Estimated allocations:

• Washington County Engineer:

• Current fiscal year 2020 (beginning July 1, 2019) allocation: $2,436,948.

• With proposed increase in 2020: $4,209,867.

• With proposed increase in 2024: $4,535,823.

• Marietta City:

• Current fiscal year 2020 (beginning July 1, 2019) allocation: $466,947.

• With proposed increase in 2020: $806,510.

• With proposed increase in 2024: $868,506.

• Belpre City:

• Current fiscal year 2020 (beginning July 1, 2019) allocation: $258,439.

• With proposed increase in 2020: $446,375.

• With proposed increase in 2024: $480,687.

• Beverly Village:

• Current fiscal year 2020 (beginning July 1, 2019) allocation: $41,210.

• With proposed increase in 2020: $71,179.

• With proposed increase in 2024: $76,650.

• Lowell Village:

• Current fiscal year 2020 (beginning July 1, 2019) allocation: $21,315.

• With proposed increase in 2020: $36,814.

• With proposed increase in 2024: $39,644.

• Lower Salem Village:

• Current fiscal year 2020 (beginning July 1, 2019) allocation: $2,214.

• With proposed increase in 2020: $3,825.
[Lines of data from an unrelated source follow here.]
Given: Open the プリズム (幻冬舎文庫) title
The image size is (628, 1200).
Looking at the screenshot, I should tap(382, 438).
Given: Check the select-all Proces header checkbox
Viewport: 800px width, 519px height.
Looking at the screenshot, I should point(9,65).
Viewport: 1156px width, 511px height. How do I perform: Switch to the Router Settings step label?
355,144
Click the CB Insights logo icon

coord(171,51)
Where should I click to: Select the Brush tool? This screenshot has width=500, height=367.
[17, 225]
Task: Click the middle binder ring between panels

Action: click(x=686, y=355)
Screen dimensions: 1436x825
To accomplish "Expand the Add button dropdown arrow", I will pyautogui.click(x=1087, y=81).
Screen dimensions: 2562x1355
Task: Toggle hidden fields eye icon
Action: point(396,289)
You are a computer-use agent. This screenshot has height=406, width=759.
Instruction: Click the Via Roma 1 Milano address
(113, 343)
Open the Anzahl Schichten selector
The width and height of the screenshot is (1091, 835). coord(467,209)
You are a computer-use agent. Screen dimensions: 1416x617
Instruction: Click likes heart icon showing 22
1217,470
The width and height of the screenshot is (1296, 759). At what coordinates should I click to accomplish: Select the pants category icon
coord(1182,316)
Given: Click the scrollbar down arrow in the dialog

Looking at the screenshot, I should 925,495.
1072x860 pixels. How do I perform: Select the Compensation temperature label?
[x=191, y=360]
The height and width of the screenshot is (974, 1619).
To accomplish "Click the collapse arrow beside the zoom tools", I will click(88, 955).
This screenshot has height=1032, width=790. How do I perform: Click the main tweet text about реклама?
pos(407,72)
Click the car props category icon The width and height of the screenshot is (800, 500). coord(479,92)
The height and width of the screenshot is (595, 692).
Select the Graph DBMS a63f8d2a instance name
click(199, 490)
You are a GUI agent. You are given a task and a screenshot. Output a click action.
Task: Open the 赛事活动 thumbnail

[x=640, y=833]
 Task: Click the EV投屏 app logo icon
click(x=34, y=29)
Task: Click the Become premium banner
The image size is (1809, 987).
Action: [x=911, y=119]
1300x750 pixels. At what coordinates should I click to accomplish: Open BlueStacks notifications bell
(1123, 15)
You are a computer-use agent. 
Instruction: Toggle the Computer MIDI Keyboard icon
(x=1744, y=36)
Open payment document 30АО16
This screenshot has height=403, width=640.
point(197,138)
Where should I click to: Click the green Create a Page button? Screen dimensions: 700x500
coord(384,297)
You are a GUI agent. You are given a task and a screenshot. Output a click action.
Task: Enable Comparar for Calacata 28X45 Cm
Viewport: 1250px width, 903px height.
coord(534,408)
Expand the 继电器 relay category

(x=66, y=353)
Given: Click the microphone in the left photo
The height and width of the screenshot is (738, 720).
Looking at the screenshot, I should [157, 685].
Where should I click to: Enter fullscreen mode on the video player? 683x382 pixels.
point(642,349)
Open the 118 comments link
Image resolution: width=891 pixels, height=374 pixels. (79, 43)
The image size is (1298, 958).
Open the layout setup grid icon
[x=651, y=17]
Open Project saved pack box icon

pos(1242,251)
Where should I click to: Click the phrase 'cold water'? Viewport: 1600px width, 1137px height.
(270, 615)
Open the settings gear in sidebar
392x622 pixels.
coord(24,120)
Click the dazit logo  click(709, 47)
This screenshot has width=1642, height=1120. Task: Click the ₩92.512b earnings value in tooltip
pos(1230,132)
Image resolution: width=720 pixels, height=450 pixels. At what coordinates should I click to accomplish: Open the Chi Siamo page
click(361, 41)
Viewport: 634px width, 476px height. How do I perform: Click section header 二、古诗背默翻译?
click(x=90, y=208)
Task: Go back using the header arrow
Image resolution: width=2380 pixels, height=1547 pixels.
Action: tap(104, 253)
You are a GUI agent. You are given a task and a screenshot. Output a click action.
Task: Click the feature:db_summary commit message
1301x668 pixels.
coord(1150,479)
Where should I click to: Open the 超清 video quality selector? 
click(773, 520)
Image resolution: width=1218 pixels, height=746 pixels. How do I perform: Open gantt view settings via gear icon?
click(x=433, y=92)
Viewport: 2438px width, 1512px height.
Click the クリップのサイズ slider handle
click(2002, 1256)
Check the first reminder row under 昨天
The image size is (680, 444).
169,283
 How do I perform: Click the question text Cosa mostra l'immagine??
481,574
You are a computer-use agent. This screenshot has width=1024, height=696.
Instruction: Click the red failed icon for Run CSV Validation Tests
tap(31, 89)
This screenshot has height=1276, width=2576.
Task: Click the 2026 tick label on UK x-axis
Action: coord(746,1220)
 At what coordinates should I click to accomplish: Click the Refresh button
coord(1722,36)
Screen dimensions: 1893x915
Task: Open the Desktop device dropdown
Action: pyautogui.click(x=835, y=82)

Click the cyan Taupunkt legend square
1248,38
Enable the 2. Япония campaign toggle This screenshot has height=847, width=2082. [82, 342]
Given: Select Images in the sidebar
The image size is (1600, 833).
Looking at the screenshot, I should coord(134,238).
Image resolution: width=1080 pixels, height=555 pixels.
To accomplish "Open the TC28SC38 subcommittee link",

• With proposed increase in 2024: $4,119.

• Macksburg Village:

• Current fiscal year 2020 (beginning July 1, 2019) allocation: $7,578.

• With proposed increase in 2020: $13,088.

• With proposed increase in 2024: $14,094.

• Matamoras Village:

• Current fiscal year 2020 (beginning July 1, 2019) allocation: $26,124.

• With proposed increase in 2020: $45,122.

• With proposed increase in 2024: $48,590.

• Muskingum Township:

• Current fiscal year 2020 (beginning July 1, 2019) allocation: $93,666.

• With proposed increase in 2020: $160,030.

• With proposed increase in 2024: $172,636.

• Warren Township:

• Current fiscal year 2020 (beginning July 1, 2019) allocation: $98,201.

• With proposed increase in 2020: $171,459.

• With proposed increase in 2024: $184,979.

• Adams, Aurelius, Barlow, Belpre, Decatur, Dunham, Fairfield, Grandview, Independence, Lawrence, Liberty, Ludlow, Marietta, Newport, Palmer, Salem, Waterford, Watertown and Wesley townships (same base allocation for each):

• Current fiscal year 2020 (beginning July 1, 2019) allocation: $90,475.

• With proposed increase in 2020: $151,989.

• With proposed increase in 2024: $163,953.